Records shown Start Marker

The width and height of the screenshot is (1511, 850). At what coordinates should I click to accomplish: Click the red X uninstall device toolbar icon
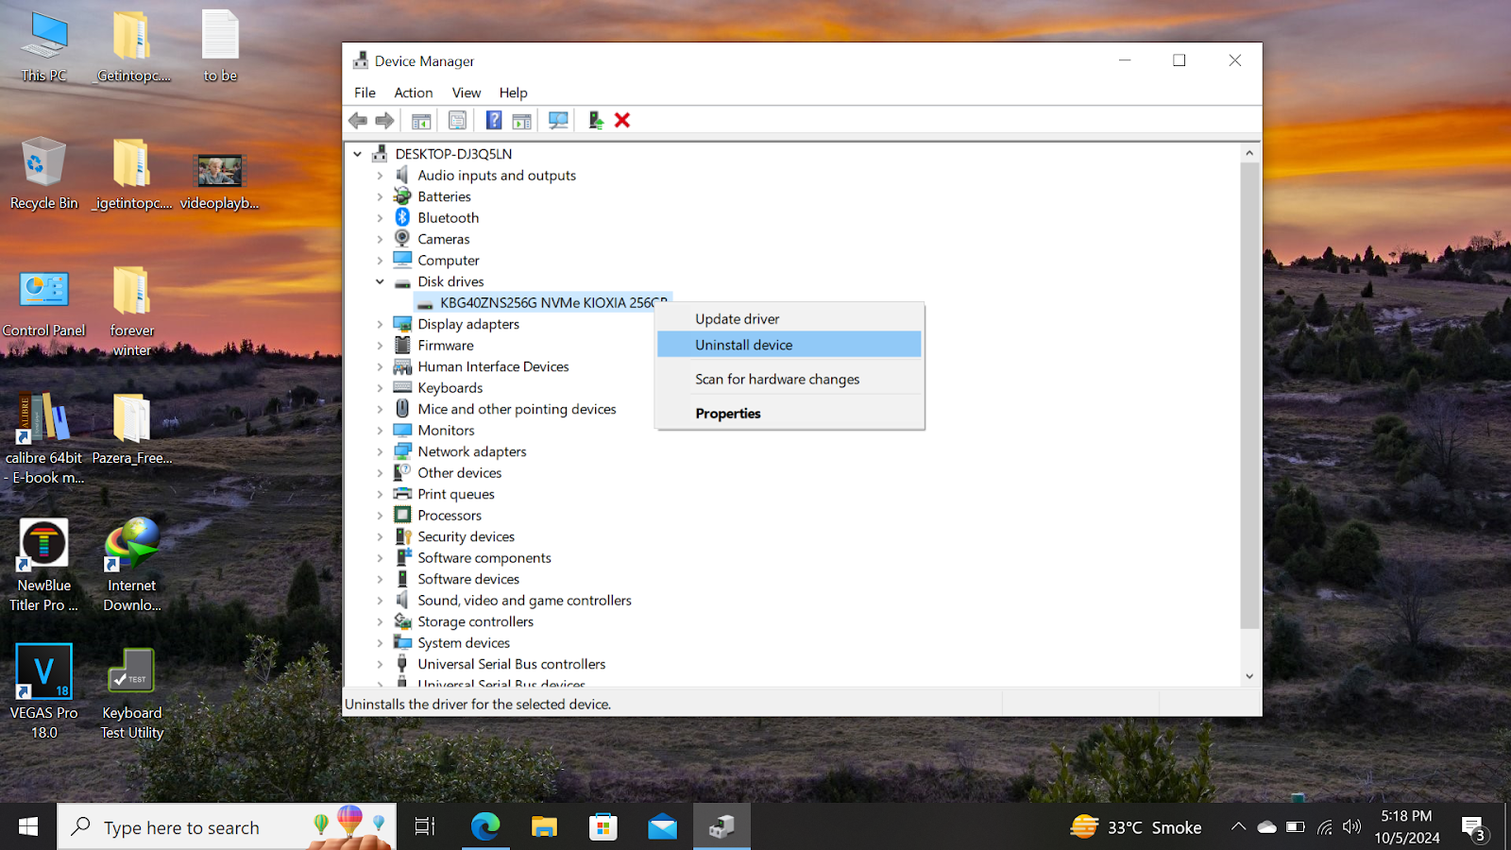click(622, 120)
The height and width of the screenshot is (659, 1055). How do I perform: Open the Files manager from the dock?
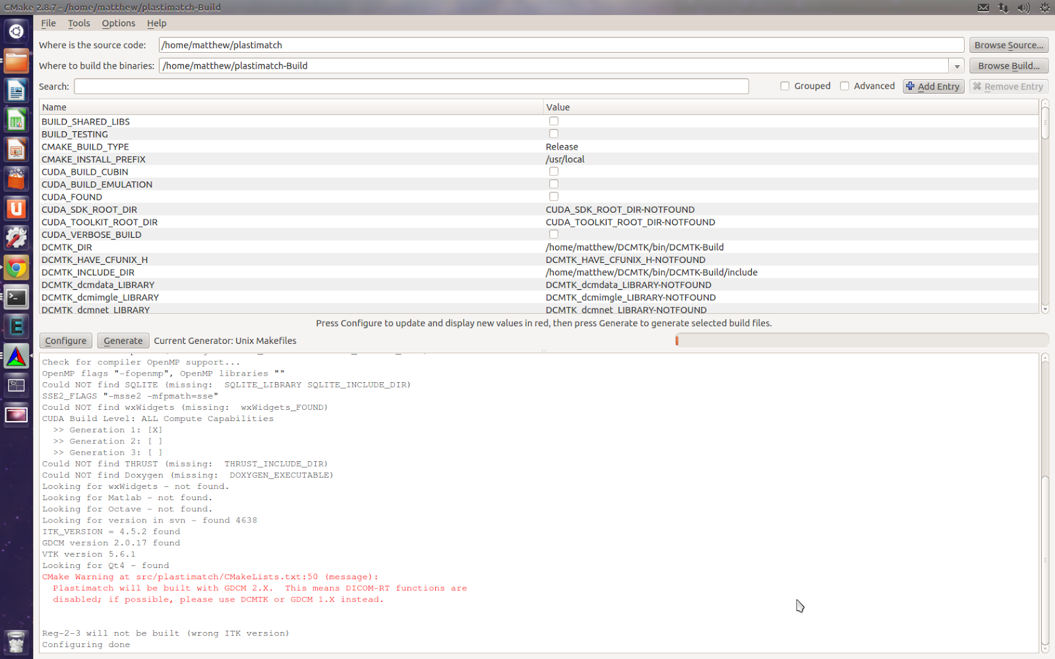pyautogui.click(x=16, y=61)
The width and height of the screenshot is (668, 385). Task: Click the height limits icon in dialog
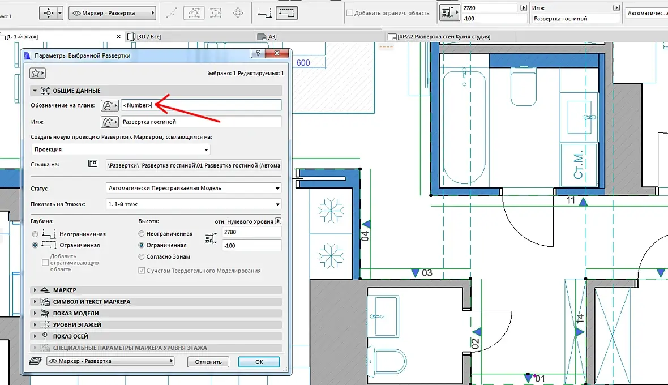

Records shown End Marker

- [Work order] Write the entries above out again exactly, omitting each image.

- [Exercise solution]
The width and height of the screenshot is (1511, 850). At what coordinates should I click to accomplish: Click the red X uninstall device toolbar icon
click(622, 120)
The height and width of the screenshot is (659, 1055). How do I perform: Open the Files manager from the dock?
pyautogui.click(x=16, y=61)
The width and height of the screenshot is (668, 385). Task: Click the height limits icon in dialog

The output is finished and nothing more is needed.